__Task prompt__:
What you return should match the records below exactly.

__Data records__:
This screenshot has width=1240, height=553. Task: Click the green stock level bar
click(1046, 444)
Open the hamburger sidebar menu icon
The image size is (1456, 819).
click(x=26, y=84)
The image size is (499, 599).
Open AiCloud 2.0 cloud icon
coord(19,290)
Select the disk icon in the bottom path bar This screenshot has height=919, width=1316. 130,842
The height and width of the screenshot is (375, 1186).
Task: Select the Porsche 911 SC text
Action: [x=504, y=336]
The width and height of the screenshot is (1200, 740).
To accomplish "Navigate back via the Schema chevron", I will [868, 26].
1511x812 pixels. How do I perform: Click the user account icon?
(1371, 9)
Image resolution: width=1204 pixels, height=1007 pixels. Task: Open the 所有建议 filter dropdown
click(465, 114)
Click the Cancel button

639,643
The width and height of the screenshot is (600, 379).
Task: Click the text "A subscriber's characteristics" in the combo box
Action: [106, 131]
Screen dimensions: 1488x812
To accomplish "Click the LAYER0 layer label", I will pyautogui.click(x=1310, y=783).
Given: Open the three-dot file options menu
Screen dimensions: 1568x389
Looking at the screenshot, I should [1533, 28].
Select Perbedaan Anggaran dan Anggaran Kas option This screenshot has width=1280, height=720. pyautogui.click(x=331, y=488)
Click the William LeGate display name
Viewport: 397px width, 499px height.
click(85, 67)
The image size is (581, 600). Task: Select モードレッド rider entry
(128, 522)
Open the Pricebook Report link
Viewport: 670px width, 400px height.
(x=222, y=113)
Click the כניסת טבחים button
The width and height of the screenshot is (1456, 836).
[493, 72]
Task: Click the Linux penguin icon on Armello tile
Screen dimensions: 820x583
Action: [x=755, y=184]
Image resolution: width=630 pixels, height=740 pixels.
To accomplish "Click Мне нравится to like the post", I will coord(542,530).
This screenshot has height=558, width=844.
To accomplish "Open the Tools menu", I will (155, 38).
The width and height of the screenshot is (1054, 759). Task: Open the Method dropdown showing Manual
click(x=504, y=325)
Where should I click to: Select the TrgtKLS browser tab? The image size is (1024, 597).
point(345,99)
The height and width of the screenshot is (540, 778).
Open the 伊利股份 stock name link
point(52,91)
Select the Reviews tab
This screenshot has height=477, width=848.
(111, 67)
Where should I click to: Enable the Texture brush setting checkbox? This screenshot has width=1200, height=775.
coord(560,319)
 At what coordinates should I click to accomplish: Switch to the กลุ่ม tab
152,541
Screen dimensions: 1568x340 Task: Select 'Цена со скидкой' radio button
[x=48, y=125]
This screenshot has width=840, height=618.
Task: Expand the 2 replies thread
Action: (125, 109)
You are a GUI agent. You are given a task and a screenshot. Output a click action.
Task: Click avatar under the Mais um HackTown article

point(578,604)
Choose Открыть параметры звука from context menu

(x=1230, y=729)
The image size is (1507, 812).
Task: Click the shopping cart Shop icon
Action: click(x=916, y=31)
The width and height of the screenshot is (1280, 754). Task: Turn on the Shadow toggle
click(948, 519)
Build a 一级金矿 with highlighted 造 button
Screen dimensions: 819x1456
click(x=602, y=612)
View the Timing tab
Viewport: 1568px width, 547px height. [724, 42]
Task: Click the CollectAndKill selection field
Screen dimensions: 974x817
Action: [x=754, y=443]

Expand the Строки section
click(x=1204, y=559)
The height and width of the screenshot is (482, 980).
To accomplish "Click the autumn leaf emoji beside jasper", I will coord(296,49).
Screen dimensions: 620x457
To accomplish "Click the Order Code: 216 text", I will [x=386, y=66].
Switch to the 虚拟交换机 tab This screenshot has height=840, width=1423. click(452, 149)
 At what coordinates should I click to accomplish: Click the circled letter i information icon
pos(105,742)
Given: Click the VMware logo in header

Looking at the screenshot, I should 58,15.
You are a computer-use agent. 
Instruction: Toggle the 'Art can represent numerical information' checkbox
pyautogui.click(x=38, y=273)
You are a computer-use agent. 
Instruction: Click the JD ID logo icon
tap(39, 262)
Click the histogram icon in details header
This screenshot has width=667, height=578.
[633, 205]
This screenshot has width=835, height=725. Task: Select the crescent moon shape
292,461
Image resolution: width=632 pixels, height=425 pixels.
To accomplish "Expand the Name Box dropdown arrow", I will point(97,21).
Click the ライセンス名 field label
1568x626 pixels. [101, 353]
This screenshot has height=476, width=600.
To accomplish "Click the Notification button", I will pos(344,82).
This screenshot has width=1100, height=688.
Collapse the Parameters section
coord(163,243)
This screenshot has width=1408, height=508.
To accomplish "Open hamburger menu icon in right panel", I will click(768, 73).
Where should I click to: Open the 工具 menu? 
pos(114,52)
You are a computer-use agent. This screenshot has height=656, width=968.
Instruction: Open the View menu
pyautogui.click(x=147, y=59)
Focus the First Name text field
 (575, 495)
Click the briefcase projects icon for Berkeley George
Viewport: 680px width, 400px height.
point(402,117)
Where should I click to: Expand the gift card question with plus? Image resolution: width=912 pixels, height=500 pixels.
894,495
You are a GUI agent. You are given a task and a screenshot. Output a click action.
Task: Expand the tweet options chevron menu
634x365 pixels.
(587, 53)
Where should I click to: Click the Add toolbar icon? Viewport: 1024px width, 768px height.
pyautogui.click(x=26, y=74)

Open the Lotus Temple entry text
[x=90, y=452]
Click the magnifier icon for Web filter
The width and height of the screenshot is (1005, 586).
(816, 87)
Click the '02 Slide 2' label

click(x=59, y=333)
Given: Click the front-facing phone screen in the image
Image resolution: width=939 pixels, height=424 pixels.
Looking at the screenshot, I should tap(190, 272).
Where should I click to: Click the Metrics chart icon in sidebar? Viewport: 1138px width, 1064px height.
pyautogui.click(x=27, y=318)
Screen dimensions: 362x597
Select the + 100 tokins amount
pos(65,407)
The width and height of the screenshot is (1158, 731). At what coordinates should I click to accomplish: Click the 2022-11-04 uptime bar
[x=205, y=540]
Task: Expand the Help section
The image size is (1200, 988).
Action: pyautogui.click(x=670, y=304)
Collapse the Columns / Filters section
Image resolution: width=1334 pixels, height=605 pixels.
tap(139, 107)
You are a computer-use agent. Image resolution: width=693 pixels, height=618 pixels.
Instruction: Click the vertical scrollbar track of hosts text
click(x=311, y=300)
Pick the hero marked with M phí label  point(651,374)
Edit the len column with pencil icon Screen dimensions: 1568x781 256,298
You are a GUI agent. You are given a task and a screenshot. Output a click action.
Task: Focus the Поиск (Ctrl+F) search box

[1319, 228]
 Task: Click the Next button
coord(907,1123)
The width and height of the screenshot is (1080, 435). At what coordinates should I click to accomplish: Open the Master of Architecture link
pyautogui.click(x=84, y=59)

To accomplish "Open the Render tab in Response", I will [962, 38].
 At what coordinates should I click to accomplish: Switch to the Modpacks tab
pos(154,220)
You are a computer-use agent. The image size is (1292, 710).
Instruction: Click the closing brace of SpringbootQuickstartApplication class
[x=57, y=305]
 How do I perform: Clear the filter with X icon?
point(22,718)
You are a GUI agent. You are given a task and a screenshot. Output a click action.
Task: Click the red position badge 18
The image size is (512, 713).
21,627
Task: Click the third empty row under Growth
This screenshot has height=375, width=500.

__Written answer__:
This screenshot has width=1240, height=553. Task: Click the green stock level bar
click(1046, 444)
Open the hamburger sidebar menu icon
The image size is (1456, 819).
click(x=26, y=84)
The image size is (499, 599).
Open AiCloud 2.0 cloud icon
coord(19,290)
Select the disk icon in the bottom path bar This screenshot has height=919, width=1316. 130,842
The height and width of the screenshot is (375, 1186).
Task: Select the Porsche 911 SC text
Action: [x=504, y=336]
The width and height of the screenshot is (1200, 740).
To accomplish "Navigate back via the Schema chevron", I will [868, 26].
1511x812 pixels. How do I perform: Click the user account icon?
(1371, 9)
Image resolution: width=1204 pixels, height=1007 pixels. Task: Open the 所有建议 filter dropdown
click(465, 114)
Click the Cancel button

639,643
The width and height of the screenshot is (600, 379).
Task: Click the text "A subscriber's characteristics" in the combo box
Action: [106, 131]
Screen dimensions: 1488x812
To accomplish "Click the LAYER0 layer label", I will pyautogui.click(x=1310, y=783).
Given: Open the three-dot file options menu
Screen dimensions: 1568x389
Looking at the screenshot, I should [1533, 28].
Select Perbedaan Anggaran dan Anggaran Kas option This screenshot has width=1280, height=720. pyautogui.click(x=331, y=488)
Click the William LeGate display name
Viewport: 397px width, 499px height.
click(85, 67)
The image size is (581, 600). Task: Select モードレッド rider entry
(128, 522)
Open the Pricebook Report link
Viewport: 670px width, 400px height.
(x=222, y=113)
Click the כניסת טבחים button
The width and height of the screenshot is (1456, 836).
[493, 72]
Task: Click the Linux penguin icon on Armello tile
Screen dimensions: 820x583
Action: [x=755, y=184]
Image resolution: width=630 pixels, height=740 pixels.
To accomplish "Click Мне нравится to like the post", I will coord(542,530).
This screenshot has height=558, width=844.
To accomplish "Open the Tools menu", I will (155, 38).
The width and height of the screenshot is (1054, 759). Task: Open the Method dropdown showing Manual
click(x=504, y=325)
Where should I click to: Select the TrgtKLS browser tab? The image size is (1024, 597).
point(345,99)
The height and width of the screenshot is (540, 778).
Open the 伊利股份 stock name link
point(52,91)
Select the Reviews tab
This screenshot has height=477, width=848.
(111, 67)
Where should I click to: Enable the Texture brush setting checkbox? This screenshot has width=1200, height=775.
coord(560,319)
 At what coordinates should I click to accomplish: Switch to the กลุ่ม tab
152,541
Screen dimensions: 1568x340 Task: Select 'Цена со скидкой' radio button
[x=48, y=125]
This screenshot has width=840, height=618.
Task: Expand the 2 replies thread
Action: (125, 109)
You are a GUI agent. You are given a task and a screenshot. Output a click action.
Task: Click avatar under the Mais um HackTown article

point(578,604)
Choose Открыть параметры звука from context menu

(x=1230, y=729)
The image size is (1507, 812).
Task: Click the shopping cart Shop icon
Action: click(x=916, y=31)
The width and height of the screenshot is (1280, 754). Task: Turn on the Shadow toggle
click(948, 519)
Build a 一级金矿 with highlighted 造 button
Screen dimensions: 819x1456
click(x=602, y=612)
View the Timing tab
Viewport: 1568px width, 547px height. [724, 42]
Task: Click the CollectAndKill selection field
Screen dimensions: 974x817
Action: [x=754, y=443]

Expand the Строки section
click(x=1204, y=559)
The height and width of the screenshot is (482, 980).
To accomplish "Click the autumn leaf emoji beside jasper", I will coord(296,49).
Screen dimensions: 620x457
To accomplish "Click the Order Code: 216 text", I will [x=386, y=66].
Switch to the 虚拟交换机 tab This screenshot has height=840, width=1423. click(452, 149)
 At what coordinates should I click to accomplish: Click the circled letter i information icon
pos(105,742)
Given: Click the VMware logo in header

Looking at the screenshot, I should 58,15.
You are a computer-use agent. 
Instruction: Toggle the 'Art can represent numerical information' checkbox
pyautogui.click(x=38, y=273)
You are a computer-use agent. 
Instruction: Click the JD ID logo icon
tap(39, 262)
Click the histogram icon in details header
This screenshot has width=667, height=578.
[633, 205]
This screenshot has width=835, height=725. Task: Select the crescent moon shape
292,461
Image resolution: width=632 pixels, height=425 pixels.
To accomplish "Expand the Name Box dropdown arrow", I will point(97,21).
Click the ライセンス名 field label
1568x626 pixels. [101, 353]
This screenshot has height=476, width=600.
To accomplish "Click the Notification button", I will pos(344,82).
This screenshot has width=1100, height=688.
Collapse the Parameters section
coord(163,243)
This screenshot has width=1408, height=508.
To accomplish "Open hamburger menu icon in right panel", I will click(768, 73).
Where should I click to: Open the 工具 menu? 
pos(114,52)
You are a computer-use agent. This screenshot has height=656, width=968.
Instruction: Open the View menu
pyautogui.click(x=147, y=59)
Focus the First Name text field
 (575, 495)
Click the briefcase projects icon for Berkeley George
Viewport: 680px width, 400px height.
point(402,117)
Where should I click to: Expand the gift card question with plus? Image resolution: width=912 pixels, height=500 pixels.
894,495
You are a GUI agent. You are given a task and a screenshot. Output a click action.
Task: Expand the tweet options chevron menu
634x365 pixels.
(587, 53)
Where should I click to: Click the Add toolbar icon? Viewport: 1024px width, 768px height.
pyautogui.click(x=26, y=74)

Open the Lotus Temple entry text
[x=90, y=452]
Click the magnifier icon for Web filter
The width and height of the screenshot is (1005, 586).
(816, 87)
Click the '02 Slide 2' label

click(x=59, y=333)
Given: Click the front-facing phone screen in the image
Image resolution: width=939 pixels, height=424 pixels.
Looking at the screenshot, I should tap(190, 272).
Where should I click to: Click the Metrics chart icon in sidebar? Viewport: 1138px width, 1064px height.
pyautogui.click(x=27, y=318)
Screen dimensions: 362x597
Select the + 100 tokins amount
pos(65,407)
The width and height of the screenshot is (1158, 731). At what coordinates should I click to accomplish: Click the 2022-11-04 uptime bar
[x=205, y=540]
Task: Expand the Help section
The image size is (1200, 988).
Action: pyautogui.click(x=670, y=304)
Collapse the Columns / Filters section
Image resolution: width=1334 pixels, height=605 pixels.
tap(139, 107)
You are a computer-use agent. Image resolution: width=693 pixels, height=618 pixels.
Instruction: Click the vertical scrollbar track of hosts text
click(x=311, y=300)
Pick the hero marked with M phí label  point(651,374)
Edit the len column with pencil icon Screen dimensions: 1568x781 256,298
You are a GUI agent. You are given a task and a screenshot. Output a click action.
Task: Focus the Поиск (Ctrl+F) search box

[1319, 228]
 Task: Click the Next button
coord(907,1123)
The width and height of the screenshot is (1080, 435). At what coordinates should I click to accomplish: Open the Master of Architecture link
pyautogui.click(x=84, y=59)

To accomplish "Open the Render tab in Response", I will [962, 38].
 At what coordinates should I click to accomplish: Switch to the Modpacks tab
pos(154,220)
You are a computer-use agent. The image size is (1292, 710).
Instruction: Click the closing brace of SpringbootQuickstartApplication class
[x=57, y=305]
 How do I perform: Clear the filter with X icon?
point(22,718)
You are a GUI agent. You are given a task and a screenshot. Output a click action.
Task: Click the red position badge 18
The image size is (512, 713).
21,627
Task: Click the third empty row under Growth
This screenshot has height=375, width=500.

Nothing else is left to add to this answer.